_Input_

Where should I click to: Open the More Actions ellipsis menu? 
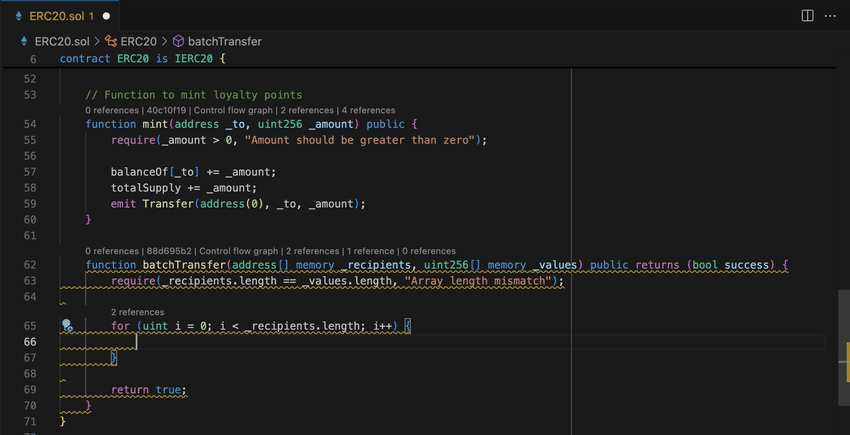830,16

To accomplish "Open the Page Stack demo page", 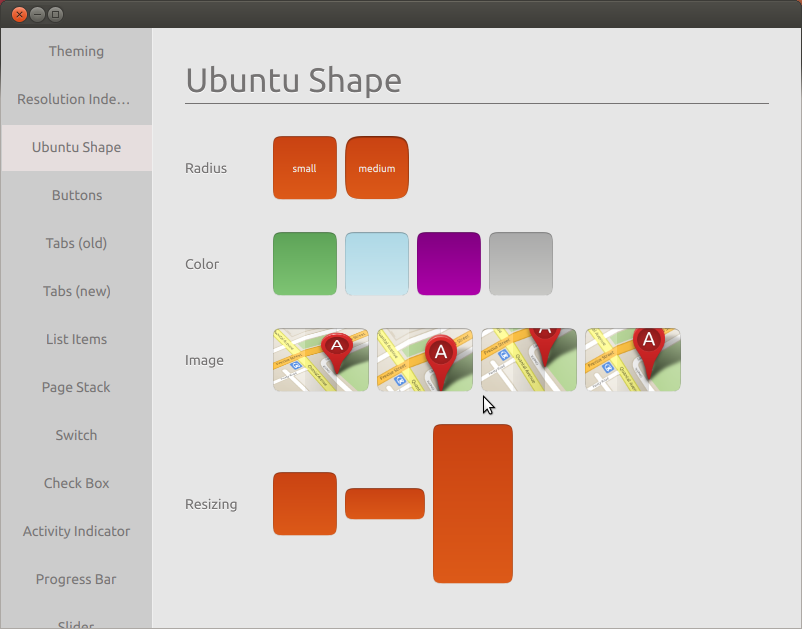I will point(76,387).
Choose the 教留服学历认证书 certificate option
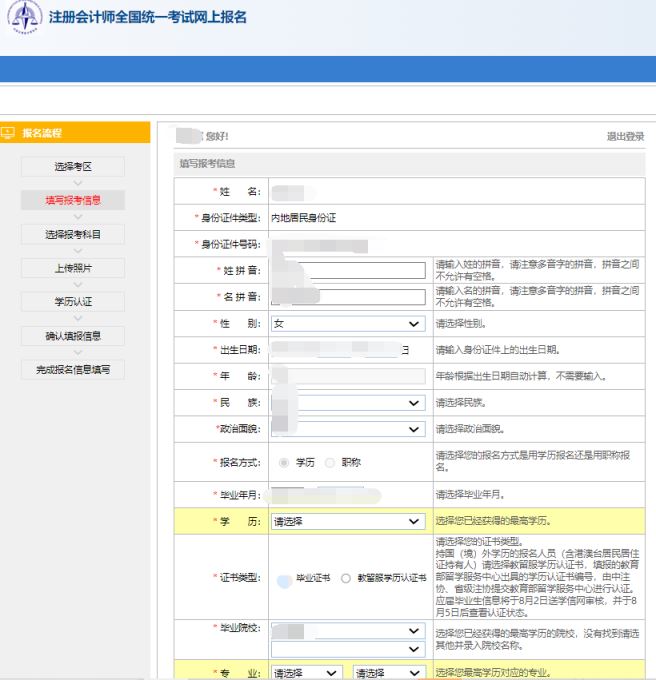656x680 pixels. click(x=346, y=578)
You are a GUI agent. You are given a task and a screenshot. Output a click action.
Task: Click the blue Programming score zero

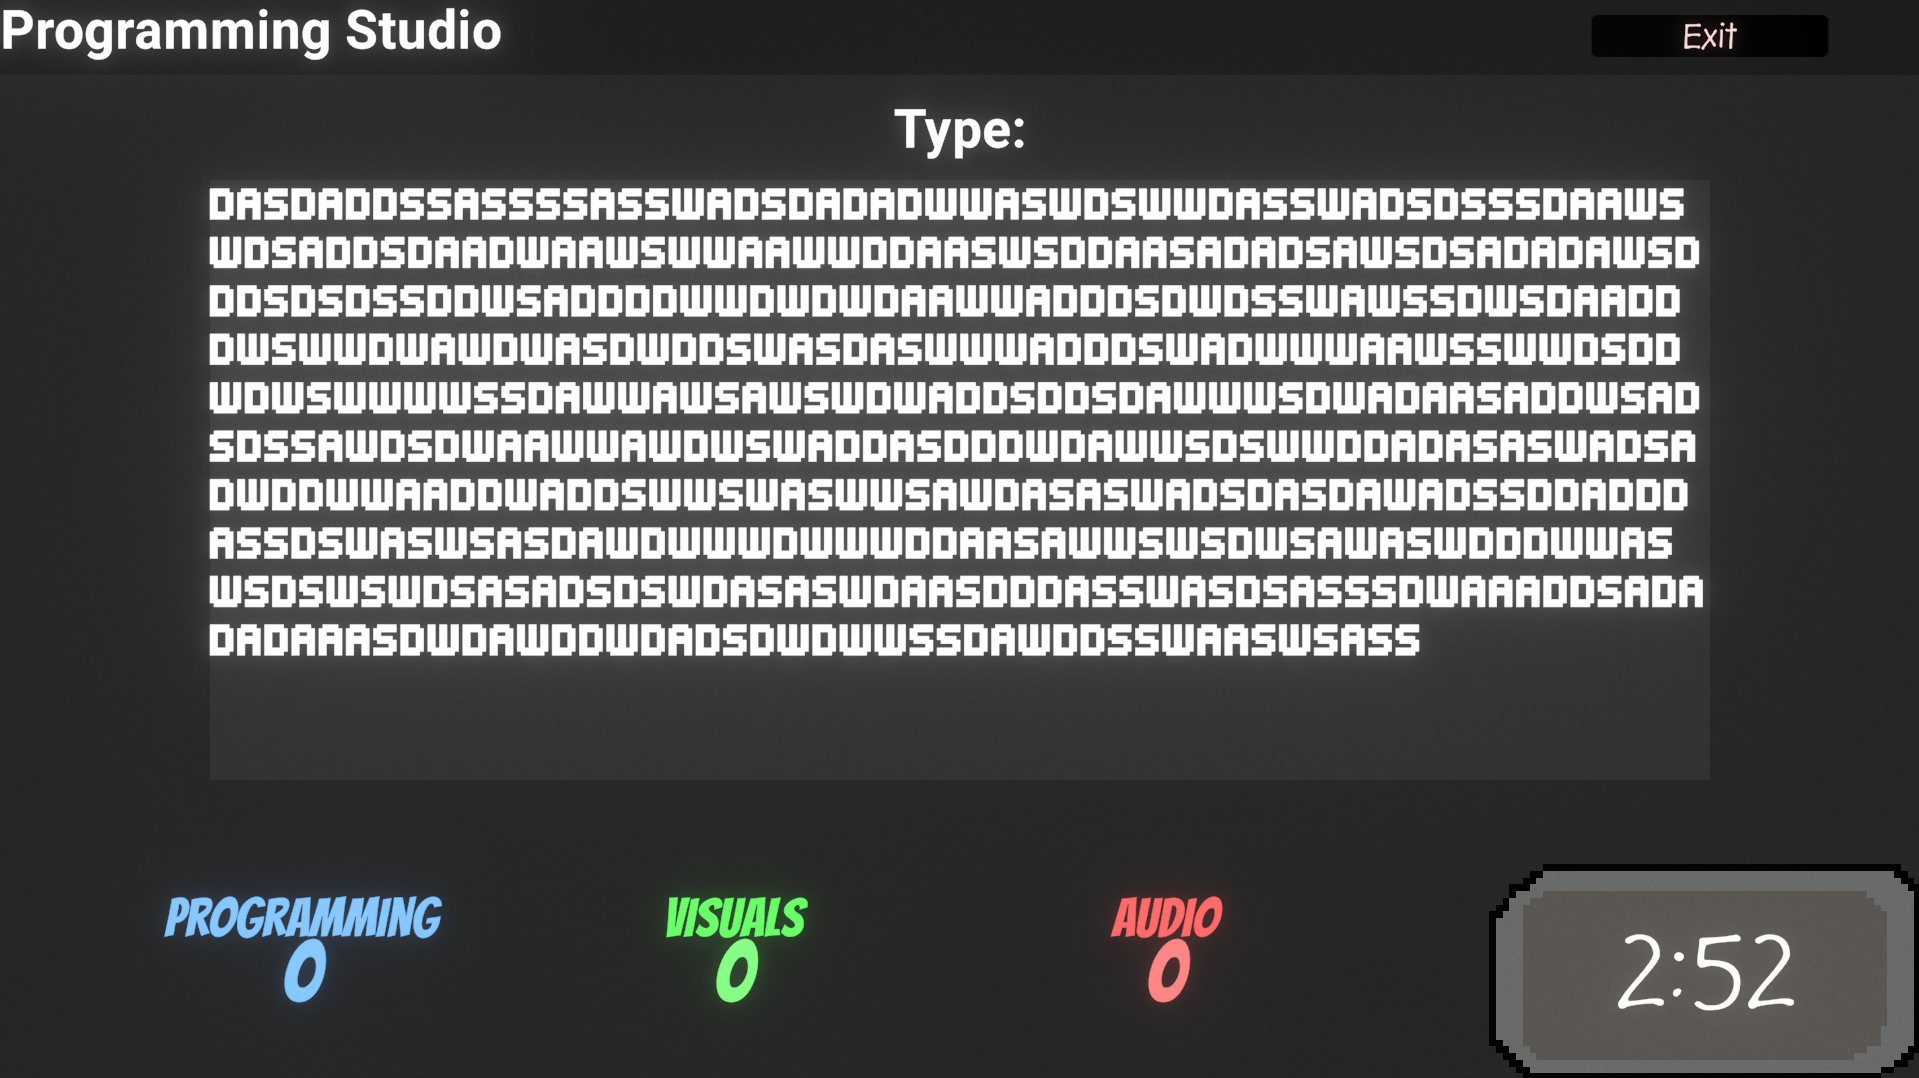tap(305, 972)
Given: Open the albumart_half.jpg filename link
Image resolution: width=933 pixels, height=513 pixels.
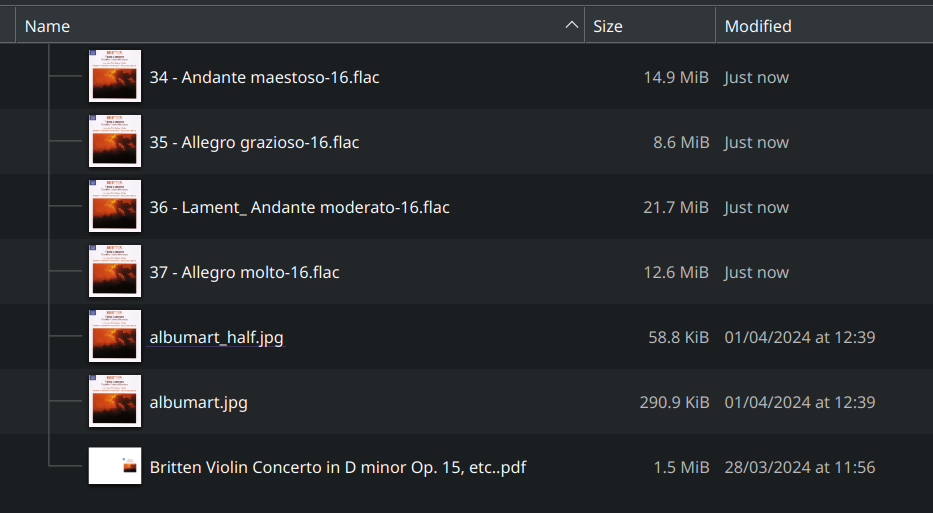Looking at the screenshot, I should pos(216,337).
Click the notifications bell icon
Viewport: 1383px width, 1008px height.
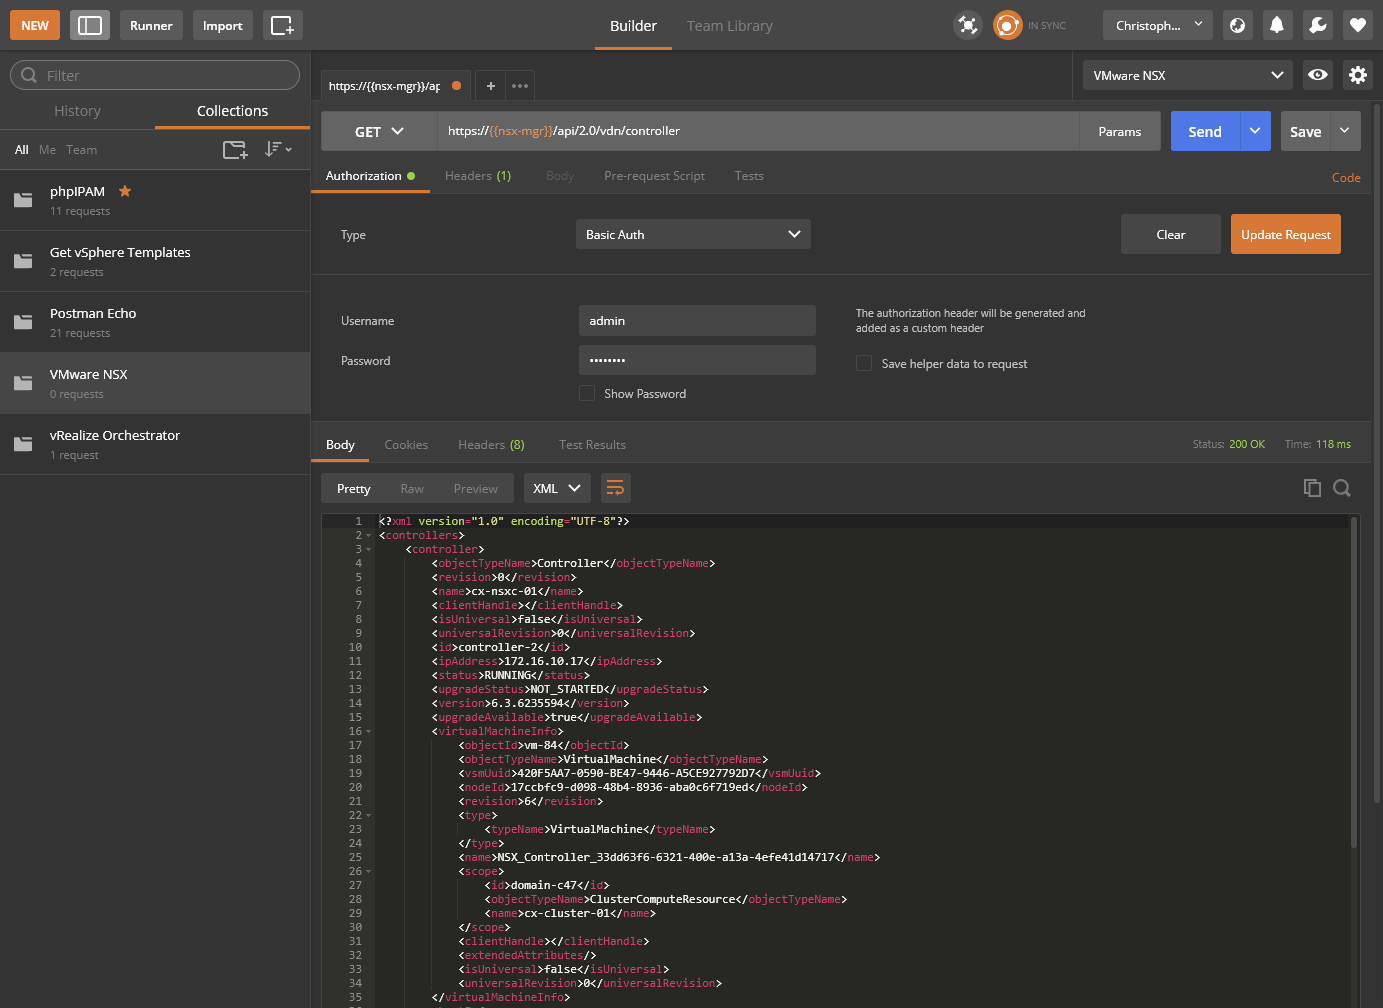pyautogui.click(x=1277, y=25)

_Task brief_
The required answer is every line from the one containing "Image resolution: width=933" through the last line of the entries, restated word for word and with no pictures.

_Written response_
Image resolution: width=933 pixels, height=513 pixels.
Looking at the screenshot, I should pos(216,337).
Click the notifications bell icon
Viewport: 1383px width, 1008px height.
pyautogui.click(x=1277, y=25)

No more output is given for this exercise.